DR. HORN: This is in regard to the Ribbentrop Exhibit Number 3.
THE PRESIDENT: Where is that?
DR. HORN: It is on Page 14 of the document book.
THE PRESIDENT: Dr. Horn, the Tribunal would like to know what issue in this Trial this document is relevant to.
DR. HORN: I wanted to explain by it the German opinion of the Treaty of Versailles. Ribbentrop Exhibit Number 2 is the note of Germany to the United States that contains the offer for an armistice and conclusion of peace. And I wanted further to show in the next note again that this offer was one based on the Wilsonian Fourteen Points. Further, with Ribbentrop Exhibit Number 4, I wanted to submit evidence that the peace and the armistice were to be concluded on the basis of the Fourteen Points with two exceptions. I also wanted to show through Ribbentrop Exhibit...

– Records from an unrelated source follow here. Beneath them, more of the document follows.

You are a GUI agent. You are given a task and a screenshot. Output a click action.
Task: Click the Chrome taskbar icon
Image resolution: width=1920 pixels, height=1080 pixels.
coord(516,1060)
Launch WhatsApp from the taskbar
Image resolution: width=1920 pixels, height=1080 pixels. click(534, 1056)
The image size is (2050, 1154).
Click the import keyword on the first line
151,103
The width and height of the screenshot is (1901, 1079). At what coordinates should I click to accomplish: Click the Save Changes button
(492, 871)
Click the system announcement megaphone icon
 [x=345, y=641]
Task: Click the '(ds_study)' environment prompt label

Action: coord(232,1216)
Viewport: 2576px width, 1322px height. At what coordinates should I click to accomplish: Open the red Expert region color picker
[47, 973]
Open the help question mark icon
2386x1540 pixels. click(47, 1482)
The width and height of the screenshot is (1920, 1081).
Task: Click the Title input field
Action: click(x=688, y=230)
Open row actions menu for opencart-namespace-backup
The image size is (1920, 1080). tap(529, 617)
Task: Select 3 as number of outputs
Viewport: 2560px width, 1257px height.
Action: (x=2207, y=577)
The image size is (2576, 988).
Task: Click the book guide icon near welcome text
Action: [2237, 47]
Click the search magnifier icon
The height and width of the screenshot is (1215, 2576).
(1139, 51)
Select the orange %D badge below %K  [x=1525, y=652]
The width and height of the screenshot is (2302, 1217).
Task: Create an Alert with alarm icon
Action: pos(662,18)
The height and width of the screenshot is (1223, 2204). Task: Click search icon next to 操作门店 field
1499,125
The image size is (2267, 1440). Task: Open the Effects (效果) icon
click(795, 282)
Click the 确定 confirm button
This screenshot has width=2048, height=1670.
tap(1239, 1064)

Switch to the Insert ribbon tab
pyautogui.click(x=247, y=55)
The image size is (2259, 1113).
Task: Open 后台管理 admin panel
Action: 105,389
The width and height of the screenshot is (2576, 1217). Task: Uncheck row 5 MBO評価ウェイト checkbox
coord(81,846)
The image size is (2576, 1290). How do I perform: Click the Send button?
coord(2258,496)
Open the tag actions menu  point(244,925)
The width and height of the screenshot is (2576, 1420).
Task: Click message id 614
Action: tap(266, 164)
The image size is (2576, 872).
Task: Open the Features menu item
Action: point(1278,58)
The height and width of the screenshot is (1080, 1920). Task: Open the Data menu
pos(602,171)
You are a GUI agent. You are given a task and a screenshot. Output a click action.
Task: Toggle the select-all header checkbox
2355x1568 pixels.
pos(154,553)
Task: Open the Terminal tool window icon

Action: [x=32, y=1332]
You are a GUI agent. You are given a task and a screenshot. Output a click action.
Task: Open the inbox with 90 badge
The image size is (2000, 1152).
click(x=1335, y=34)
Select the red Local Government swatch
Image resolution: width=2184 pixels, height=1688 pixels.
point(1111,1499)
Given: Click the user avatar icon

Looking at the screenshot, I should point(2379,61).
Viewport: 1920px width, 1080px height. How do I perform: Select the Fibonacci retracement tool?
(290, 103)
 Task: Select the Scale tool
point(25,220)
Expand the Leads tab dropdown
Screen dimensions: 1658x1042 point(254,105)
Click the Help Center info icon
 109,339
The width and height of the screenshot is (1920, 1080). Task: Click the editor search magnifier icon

SIR DAVID MAXWELL-FYFE: My Lord, I tried not to interrupt, but really this is the issue that the Tribunal ruled on a fortnight ago when the Defendant Göring, I think, applied for documents on exactly this issue; and that also, as I understand, the Tribunal ruled on again this morning. The issue is perfectly clear; the only issue to which this can be directed is whether the Treaty of Versailles was in accordance with the Fourteen Points and if not, was therefore an unjust treaty which comes directly within the Tribunal’s ruling of an hour ago.
DR. HORN: May I add something more?
As far as I and my colleagues have understood the ruling of the Tribunal today, the only prohibition is against making before this Tribunal statements on the injustice of the treaty and on the fact that it purportedly was concluded under duress. We have not understood the decision in any other way.
THE PRESIDENT: That was why I asked you to what issue this was relevant, and you said that it was relevant to showing what the German opinion on the treaty was. Well, these are documents of the period before the treaty was made, and they seem to be only relevant upon the question of whether or not the treaty was a just treaty or not a just treaty.
DR. HORN: I personally did not want to demonstrate through this document either that it was a just or an unjust peace, but only that it was a treaty which had many legal inadequacies, since the main treaty was not in line with the agreements of the preliminary treaty.